For heirloom plants that produce seeds on a stalk, including lettuce and herb seeds, allow seed heads to dry on the stalk. Collect them in the fall before birds consume them. Wrap them in paper and store them in the freezer until spring.
For heirloom flowers, leave blossoms to fade on the stem. Deadhead flowers, pulling the whole dried bloom from the plant. The seeds are usually hidden inside. Store the head in a cool, dry place until spring or pull apart the dead vegetation and extract the small seeds inside.
For wet seeds, such as tomatoes, dry them on a paper towel or coffee filter. Pull the seeds from the paper and roll them between your fingertips to remove the paper. Store the seeds in an envelope in the freezer.
Allow seed to dry for one week, then try to bend a seed between your fingers. If it bends, leave the seeds to dry for a few more days. If the seed breaks, the others are ready for storage. This rule works for both tomato and pepper seed.
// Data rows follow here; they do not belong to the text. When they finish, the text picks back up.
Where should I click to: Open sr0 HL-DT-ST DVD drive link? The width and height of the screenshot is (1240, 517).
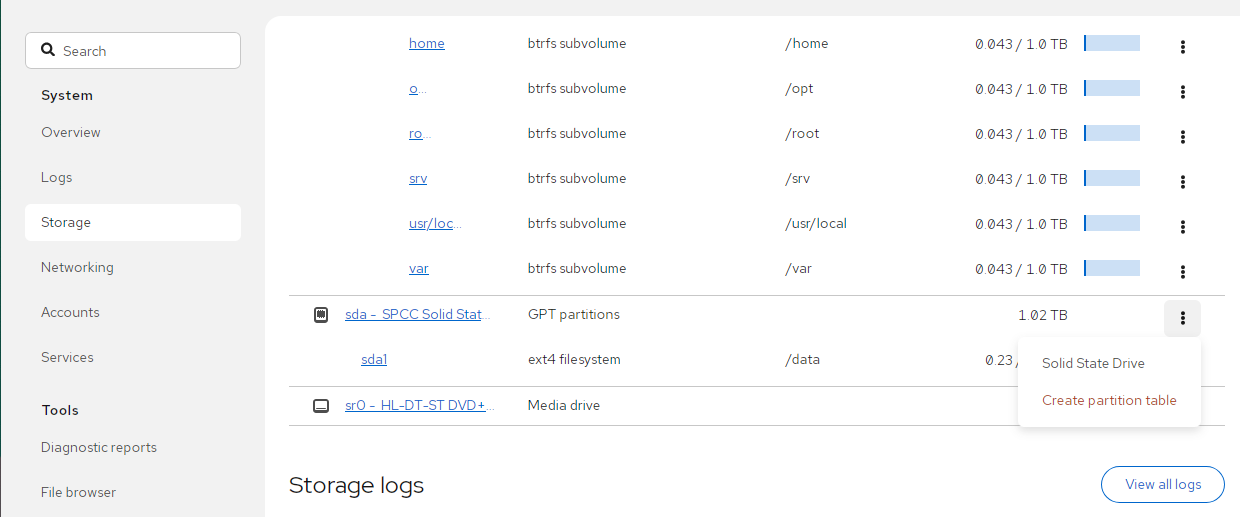point(419,406)
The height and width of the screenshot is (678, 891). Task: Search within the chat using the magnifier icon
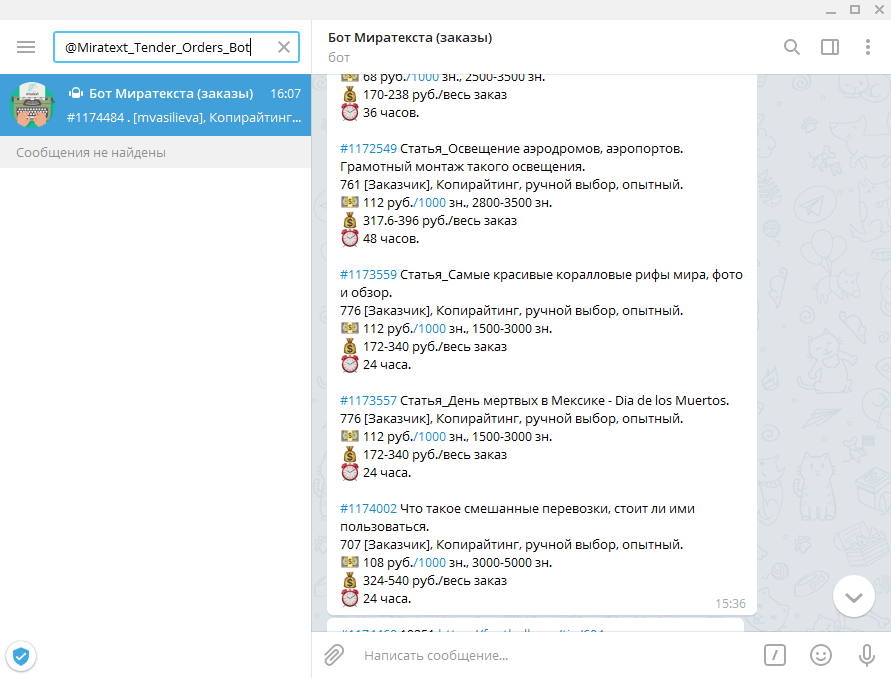(792, 47)
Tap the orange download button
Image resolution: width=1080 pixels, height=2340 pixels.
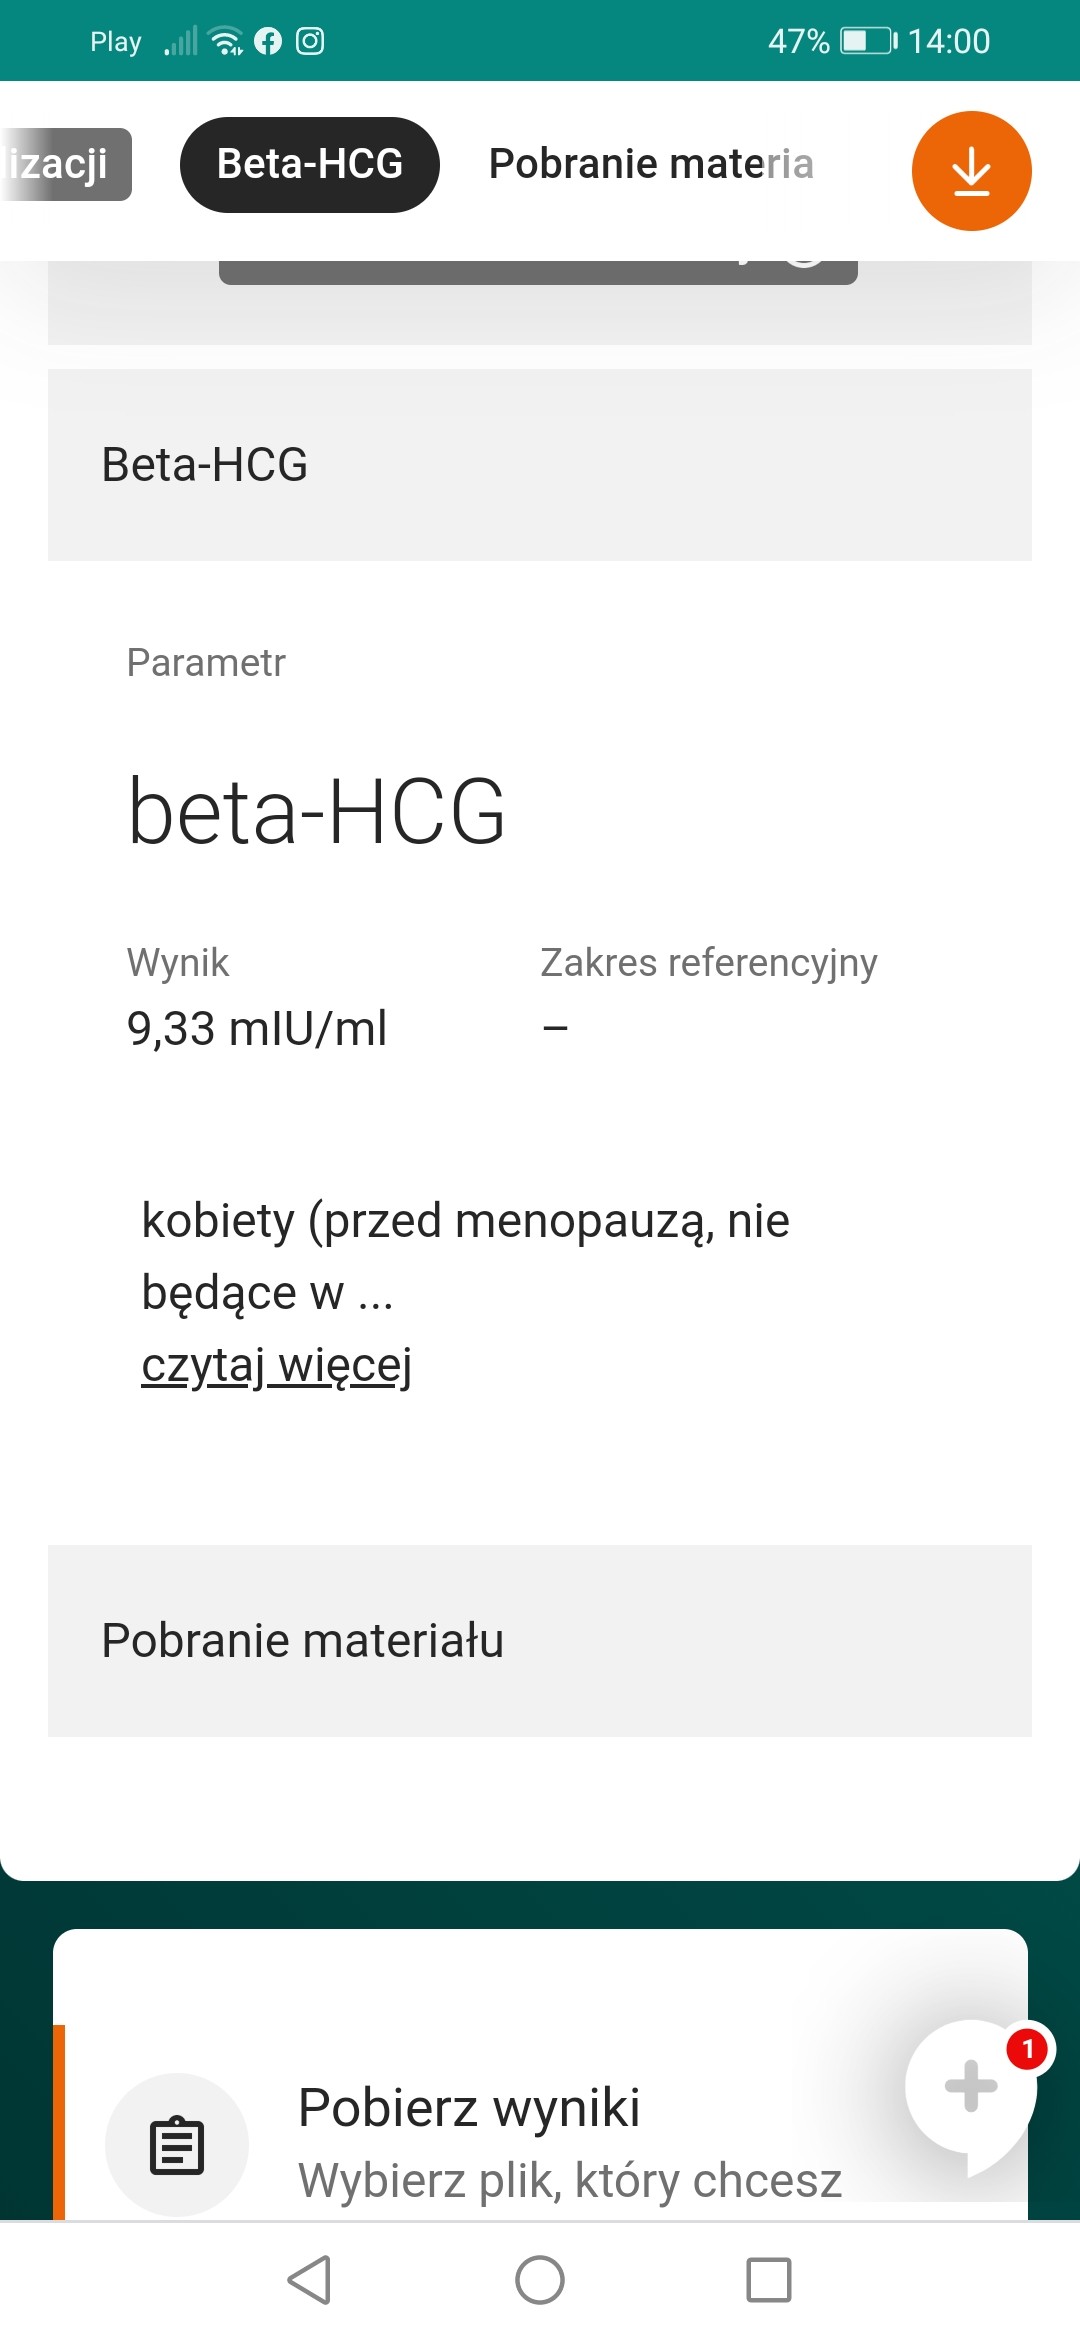tap(971, 171)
For corn and beans, you can leave the seeds to dry on the plant. Remove the ear and store it whole or shuck the kernels. Store the whole bean pod or shell out the seeds.
For seeds from peppers, you can save these as you prepare dinner. Simply set aside the seeds from inside the core and allow them to dry before storage in the freezer.
Select seed from the best items produced by your best plants. This will bring those good genes to your plants next year.
Choose plants with the appearance you want to maintain or plants with the characteristics you wish to preserve. One or two plants should be able to provide enough fruit or vegetables from which to save seed for the next year. Corn, beans and peas may require you to call upon a few more plants to save sufficient seed.
Save your own seeds and save money. Invest in an initial batch of seed and harvest your own seed from subsequent plantings. This helps mitigate the cost of heirlooms, which is often higher than the price of hybrid seeds.
Heirloom seed is usually high-quality seed, sometimes sold in greater quantities per pack than hybrids. Heirlooms are often from organic gardens and come untreated by pesticide or fungicide.